VCP4 Certification What’s New in vSphere 4.1 VCP411
08.30.2010 by admin - Comments OffPosted in VMWare
With vSphere 4.1 release, the VMware virtual datacenter operating system continues to transform x86 IT infrastructure into the most efficient, shared, on-demand utility, with built-in availability, scalability, and security services for all applications and simple, proactive automated management. The new and enhanced features in vSphere 4.1 are listed below.
VMware releases today a significant update for its vSphere virtual infrastructure.vSphere 4.1 introduces an impressive number of new features.
Scripted Install for ESXi. Scripted installation of ESXi to local and remote disks allows rapid deployment of ESXi to many machines. You can start the scripted installation with a CD-ROM drive or over the network by using PXE booting.
vSphere Client Removal from ESX/ESXi Builds. For ESX and ESXi, the vSphere Client is available for download from the VMware Web site. It is no longer packaged with builds of ESX and ESXi. Boot from SAN. vSphere 4.1 enables ESXi boot from SAN (BFN). iSCSI, FCoE, and Fibre Channel boot are supported.
Hardware Acceleration with vStorage APIs for Array Integration (VAAI). ESX can offload specific storage operations to compliant storage hardware. With storage hardware assistance, ESX performs these operations faster and consumes less CPU, memory, and storage fabric bandwidth.
Storage Performance Statistics. vSphere 4.1 offers enhanced visibility into storage throughput and latency of hosts and virtual machines, and aids in troubleshooting storage performance issues. NFS statistics are now available in vCenter Server performance charts, as well as esxtop. New VMDK and datastore statistics are included. All statistics are available through the vSphere SDK.
Storage I/O Control. This feature provides quality-of-service capabilities for storage I/O in the form of I/O shares and limits that are enforced across all virtual machines accessing a datastore, regardless of which host they are running on. Using Storage I/O Control, vSphere administrators can ensure that the most important virtual machines get adequate I/O resources even in times of congestion.

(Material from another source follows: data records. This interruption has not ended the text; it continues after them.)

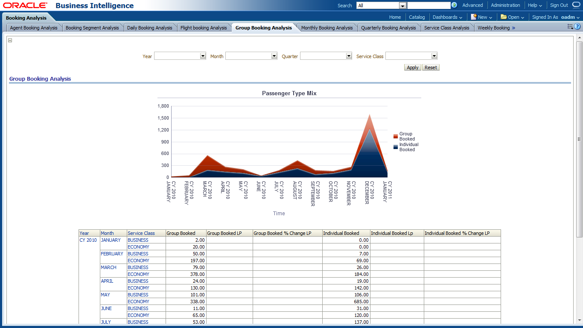Click the Individual Booked legend swatch

point(396,147)
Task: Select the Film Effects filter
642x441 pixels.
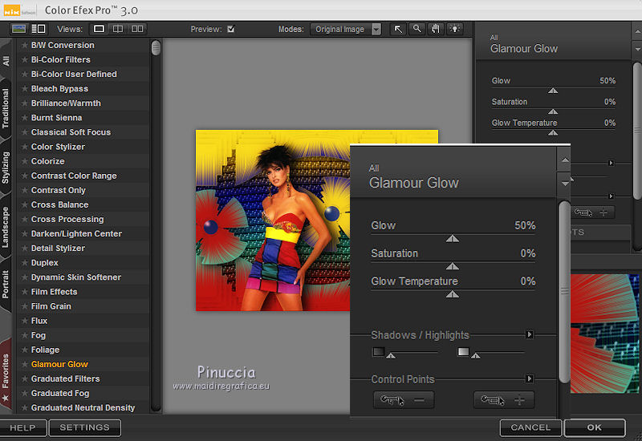Action: (54, 292)
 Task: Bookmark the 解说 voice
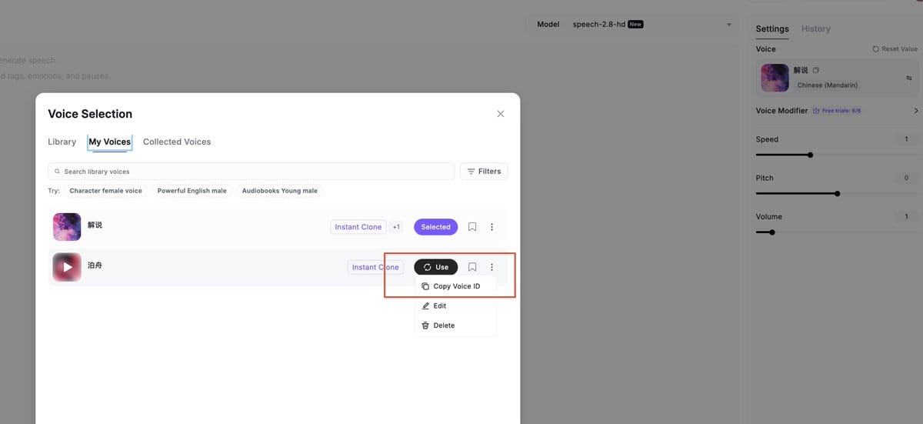point(472,227)
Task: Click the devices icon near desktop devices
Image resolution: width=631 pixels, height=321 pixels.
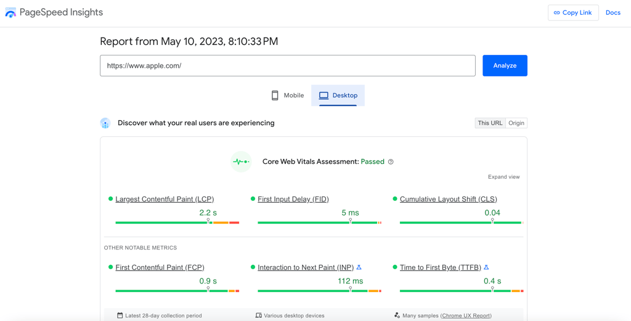Action: 259,315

iSCSI Hardware Offloads. vSphere 4.1 enables 10Gb iSCSI hardware offloads (Broadcom 57711) and 1Gb iSCSI hardware offloads (Broadcom 5709).

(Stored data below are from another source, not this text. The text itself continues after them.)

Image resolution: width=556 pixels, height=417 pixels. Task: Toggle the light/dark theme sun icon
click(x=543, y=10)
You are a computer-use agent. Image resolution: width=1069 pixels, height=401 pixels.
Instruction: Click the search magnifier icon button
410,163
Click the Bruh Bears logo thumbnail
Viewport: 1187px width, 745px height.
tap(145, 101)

Network I/O Control. Traffic-management controls allow flexible partitioning of physical NIC bandwidth between different traffic types, including virtual machine, vMotion, FT, and IP storage traffic (vNetwork Distributed Switch only).
IPv6 Enhancements. IPv6 in ESX supports Internet Protocol Security (IPsec) with manual keying.
Load-Based Teaming. vSphere 4.1 allows dynamic adjustment of the teaming algorithm so that the load is always balanced across a team of physical adapters on a vNetwork Distributed Switch.
E1000 vNIC Enhancements. E1000 vNIC supports jumbo frames in vSphere 4.1.
Windows Failover Clustering with VMware HA. Clustered Virtual Machines that utilize Windows Failover Clustering/Microsoft Cluster Service are now fully supported in conjunction with VMware HA.Â
VMware HA Scalability Improvements. VMware HA has the same limits for virtual machines per host, hosts per cluster, and virtual machines per cluster as vSphere.
VMware HA Healthcheck and Operational Status. The VMware HA dashboard in the vSphere Client provides a new detailed window called Cluster Operational Status. This window displays more information about the current VMware HA operational status, including the specific status and errors for each host in the VMware HA cluster.
VMware Fault Tolerance (FT) Enhancements. vSphere 4.1 introduces an FT-specific versioning-control mechanism that allows the Primary and Secondary VMs to run on FT-compatible hosts at different but compatible patch levels. vSphere 4.1 differentiates between events that are logged for a Primary VM and those that are logged for its Secondary VM, and reports why a host might not support FT. In addition, you can disable VMware HA when FT-enabled virtual machines are deployed in a cluster, allowing for cluster maintenance operations without turning off FT.